I have two specs. One written using all the defaults (I think selenium is the default?) and the other using webkit. They are exactly the same, but one fails the other doesn't
Spec
let(:admin) {create(:user, :admin)}
let(:programme) { create(:programme, :full_payment_scheme) }
before(:each) do
login_as(admin)
visit edit_programme_path(programme)
end
scenario 'adding a payment_scheme', js: true do
new_payment_scheme = create(:payment_scheme)
visit edit_programme_path(programme)
click_link 'Add Payment Scheme'
select new_payment_scheme.name, from: all('select[id*="programme_programme_payment_schemes_attributes"][id*="payment_scheme_id"]').last[:id]

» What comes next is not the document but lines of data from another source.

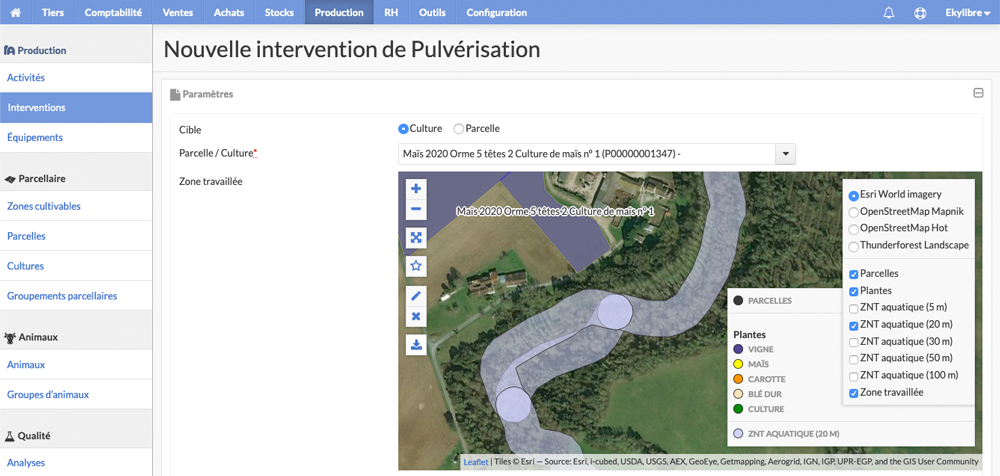1000x476 pixels.
Task: Open the Ekylibre user menu
Action: click(x=967, y=13)

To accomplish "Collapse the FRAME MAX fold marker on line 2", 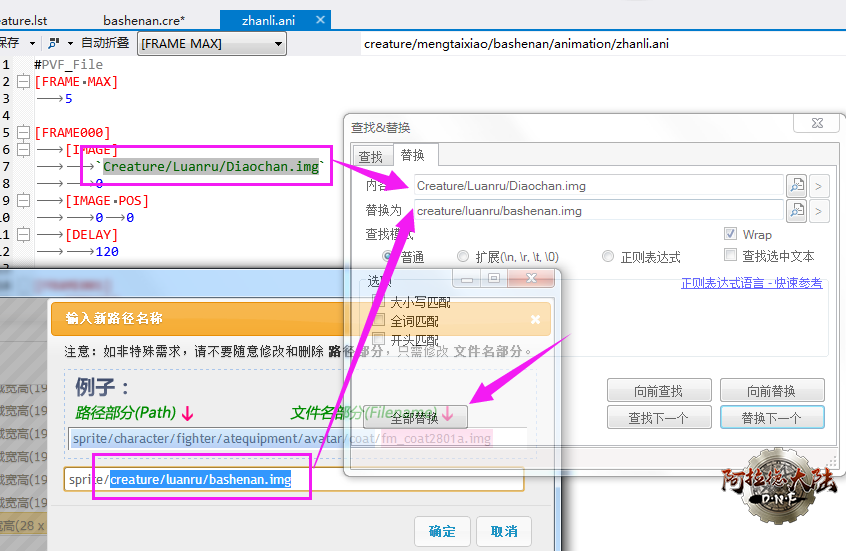I will tap(23, 81).
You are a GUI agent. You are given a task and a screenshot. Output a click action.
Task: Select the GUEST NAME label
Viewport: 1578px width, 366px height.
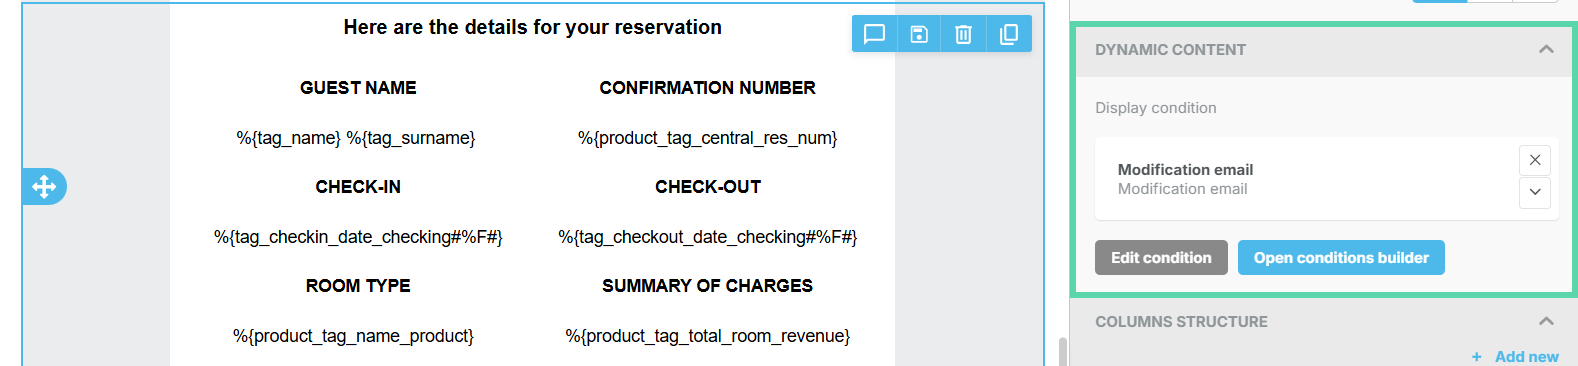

fill_in all('input[id*="programme_programme_payment_schemes_attributes"][id*="markup"]').last[:id], with: 50
fill_in all('input[id*="programme_payment_scheme_allocations_attributes"][id*="interval_weeks"]').last[:id], with: 10
fill_in all('input[id*="programme_payment_scheme_allocations_attributes"][id*="allocation"]').last[:id], with: 100
expect {click_button "Save"}.to change{ProgrammePaymentScheme.count}.by(1)
end
The javascript in the spec above happens on the click_link 'Add Payment Scheme'
. It adds the controls for a payment scheme to the page and these are filled in. Note I know the IDs look strange, but when you use nested attributes and add controls dynamically to the page the ID has a random part in it (usually calculated of the date). So I can't use a direct ID. I have to use a funky css selector.
Results for Default
Programme edit page
editing the payment_scheme
adding a payment_scheme
Finished in 8.57 seconds (files took 1.25 seconds to load)
1 example, 0 failures
Top 1 slowest examples (7.6 seconds, 88.7% of total time):
Programme edit page editing the payment_scheme adding a payment_scheme
7.6 seconds ./spec/features/programmes/programme_edit_spec.rb:48
ryanme@Ryan-Mes-MacBook-Pro ~/Sites/phoenix ±20487304354485⚡ » rspec spec/features/programmes/programme_edit_spec.rb
Results for Webkit
Programme edit page
editing the payment_scheme
adding a payment_scheme (FAILED - 1)
Failures:
1) Programme edit page editing the payment_scheme adding a payment_scheme
Failure/Error: expect {click_button "Save"}.to change{ProgrammePaymentScheme.count}.by(1)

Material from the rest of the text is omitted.